Je marchais. Parfois des kilomètres sans parler à personne. Juste les bruits, les flux, les vibrations de la ville. Je devenais moi-même pixel, ombre, passager. Pas photographe. Pas touriste. Pas même témoin. Juste un signal faible dans le réseau.

Tokyo, c'est la ville où l'on peut exister sans nécessairement interagir. Où l'on peut disparaître dans une foule sans que personne ne vous cherche. Et pourtant, jamais je ne m'y suis senti seul. Parce que chaque détail semble vous parler, vous prendre à part, vous murmurer une vérité. Les distributeurs lumineux à chaque coin de rue. Les ascenseurs silencieux. Les câbles suspendus comme des veines à ciel ouvert. Un homme qui fume sous un pont, le regard vide. Un train qui passe sans bruit à trois heures du matin.
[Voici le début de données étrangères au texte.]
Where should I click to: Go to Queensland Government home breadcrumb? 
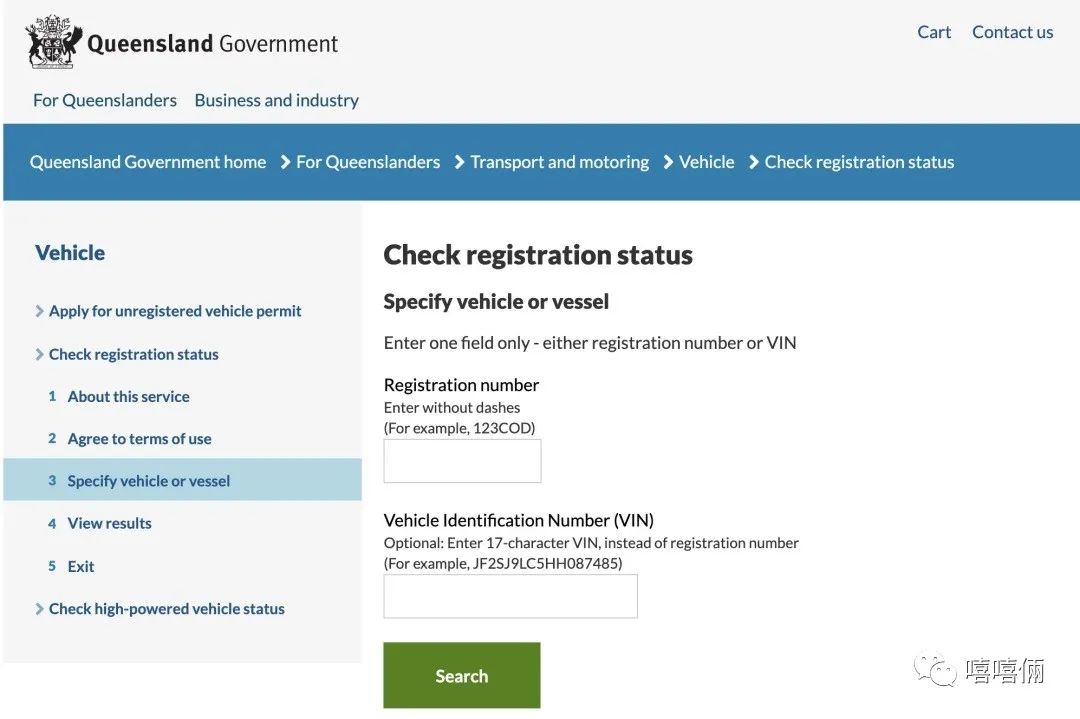(148, 162)
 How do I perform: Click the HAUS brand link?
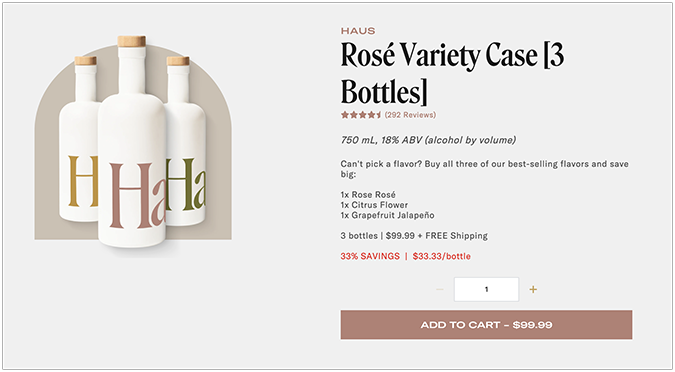pos(358,31)
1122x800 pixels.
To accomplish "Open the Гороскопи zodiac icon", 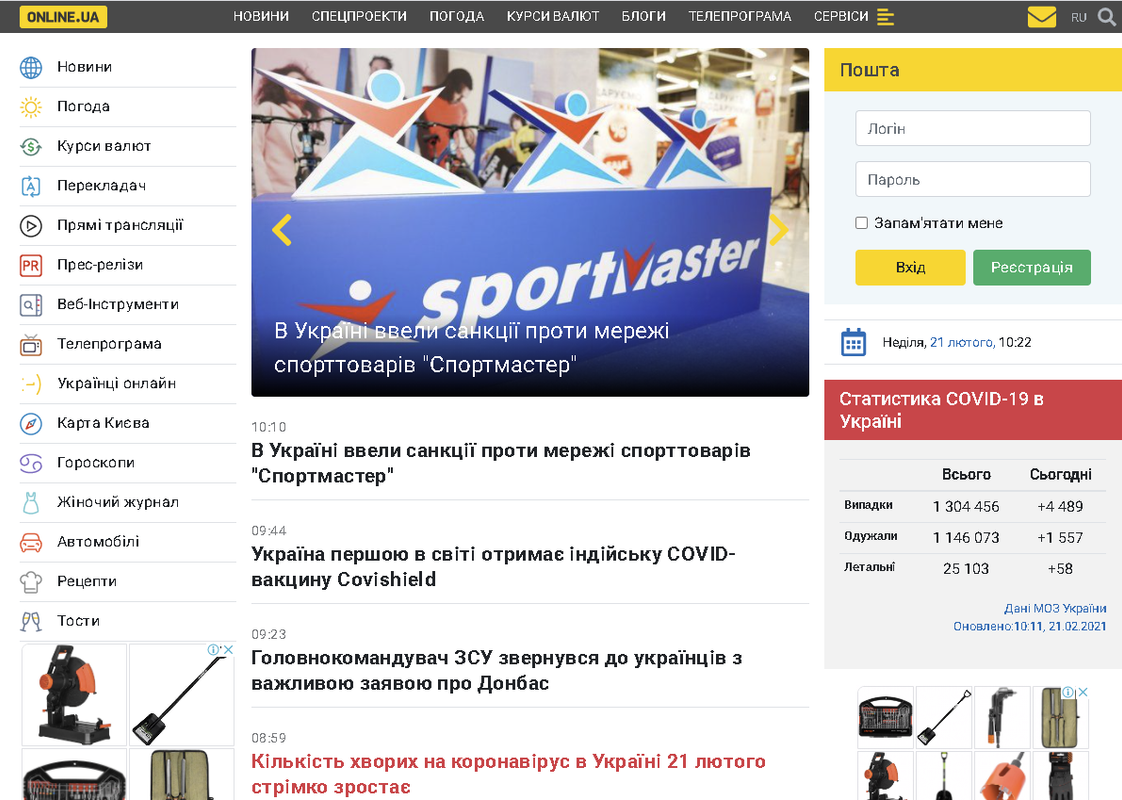I will tap(31, 464).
Tout cela forme un langage. Tout cela est une mémoire active.

Photographier Tokyo ? C'est un peu un leurre. Ce n'est pas une ville qu'on cadre. C'est une ville qui vous floute.

J'ai essayé, pourtant. J'ai shooté en vitesse lente. J'ai laissé certains fantômes s'imprimer sur mes capteurs. Je n'ai pas vraiment cherché la netteté : j'ai cherché une forme de vérité. Elle se trouve parfois dans les aberrations chromatiques, dans les superpositions, dans les accidents.

Ce n'était pas un reportage. C'était une dérive.

Et s'il fallait ne retenir qu'une seule image ? Un instant simple. Un trottoir désert à Shin-Okubo. Une fille en uniforme qui mange seule un onigiri. Le halo froid d'un konbini ouvert toute la nuit. Rien d'extraordinaire en apparence. Mais tout était là. Le Japon moderne, presque post-humain, tranquille et triste à la fois, beau et discret. Le Japon où l'on vit dans l'interstice entre passé et futur.

Je suis sorti de Tokyo comme on ressort d'un rêve trop long : avec le vertige. Tout paraissait plus plat ailleurs. Moins dense. Moins habité.

Je ne suis pas vraiment sorti indemne de cette expérience.

Et maintenant, certaines nuits, je rouvre mes fichiers bruts. Je scrute les pixels. Je cherche un détail que j'aurais raté. Une lumière. Un silence.

Mais je le sais déjà : ce que j'ai trouvé à Tokyo, je ne l'ai pas vraiment rapporté avec moi. Je l'ai laissé là-bas. Et c'est peut-être ça, au fond, le plus beau des trésors.